After breakfast I headed over to the expo. I am staying at the host hotel and it is perfectly located. The expo is right across the street and the finish area is a half mile away. Marathon expos are my favorite activity the day before a big race. The volunteers are excited to help and the energy of all there is invigorating. We get nice nylon back packs that double as our gear check bags tomorrow. Besides technical running shirts, we also get running gloves and a band that can be used as a headband/head cover/neck warmer. Nice extras to take back. I was surprised that not only are the timing chips worn on the shoe instead of on the back of the bib, the chips are not disposable. They are the hard plastic squares that are secured to your laces. At the finish the volunteers have to cut them off. While at the expo I picked up a few things including a nylon race cap for tomorrow. Yes, I did bring one, but this one matches my vest. It may be raining and windy, but I will still be stylin’!

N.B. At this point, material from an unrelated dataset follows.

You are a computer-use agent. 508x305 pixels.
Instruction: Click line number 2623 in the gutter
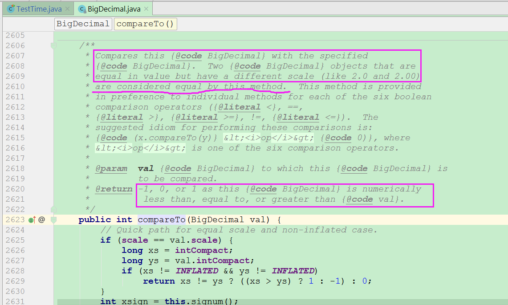pyautogui.click(x=15, y=220)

Despite the weather, race weekend is going very well. The sun did pop out briefly, then the next band of rain moved in. All things considered, I am very pleased with my experience so far. Tomorrow I will take the bus to the start, which is 26.2 miles away. In previous races I have had trouble with race shuttles. They have been late and even never showed up. This is the 30th year for this race on the same course, I certainly hope it is well organized by now on transportation. All I can do now is eat a good dinner and get downstairs in the morning in time to hop on a shuttle. I am confident in my training. Wind and rain are out of my control but not something I haven’t experienced in training before. It is time to trust in my training, believe in myself, and just keep running.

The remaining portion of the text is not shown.